JAKARTA – Right on Christmas Eve, December 24, NASA will launch its newest space telescope, the James Webb as the successor to the Hubble telescope.
Confirmed by NASA Administrator Bill Nelson, the James Webb Space Telescope, known as JWST, will be launched on a European Ariane rocket from the European Space Agency’s (ESA) spaceport in French Guiana, at 7:20 a.m. EST.
“What I want for Christmas is not my two front teeth. But for the success of JWST,” said Nelson.

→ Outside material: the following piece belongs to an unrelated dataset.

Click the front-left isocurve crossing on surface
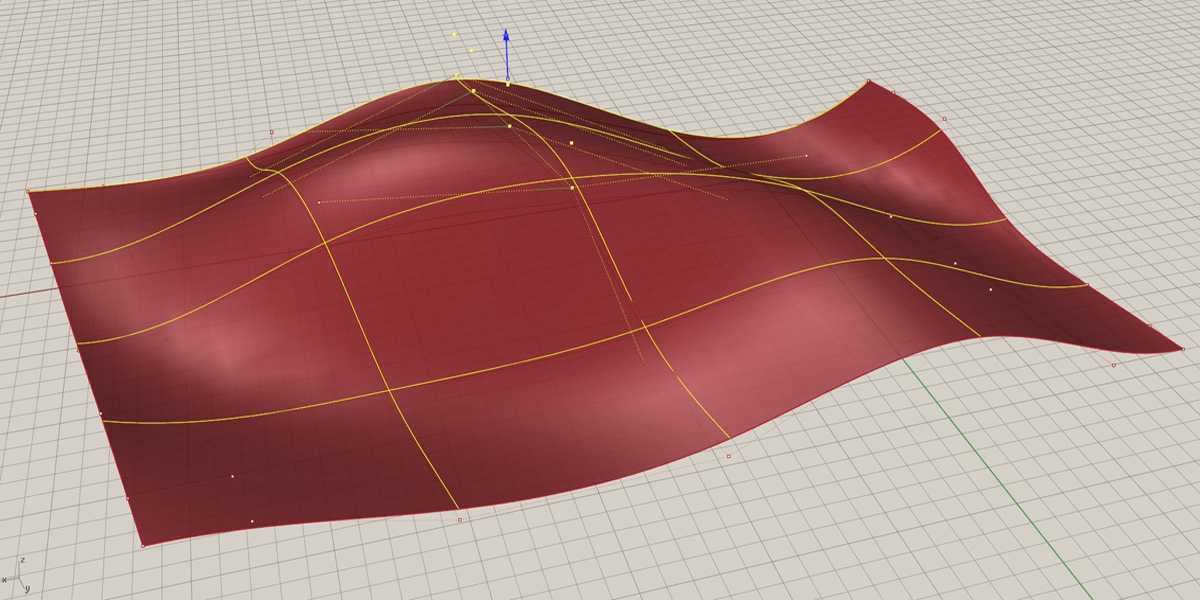 [x=387, y=390]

Granted, this launch has been delayed in recent weeks due to physical issues linking it to the rocket, but that hasn’t been a big deal over the last two decades.
Reporting from Fox News, Saturday, December 18, please note, JWST is a joint project of NASA, ESA and the Canadian Space Agency that cost more than 10 billion US dollars. The telescope will provide tantalizing new information about the universe, including its beginnings.
Even so, Nelson hopes that at this launch there will be no crowds at the launch site because it coincides with the Christmas and New Year’s holidays (NATARU).
“Since Christmas Eve, all the congressional delegates that came down, all that has evaporated,” he told The Associated Press. Even NASA teams and contractors have been reduced, he said. But he will be there.
Years of late flying, JWST will look back and examine how this Solar System got its start, when the first stars and galaxies formed, while also examining the atmospheres of planets orbiting stars closer to home.
“There are so many things driving this. (JWST) can open all kinds of new understandings and revelations about the universe,” said Nelson.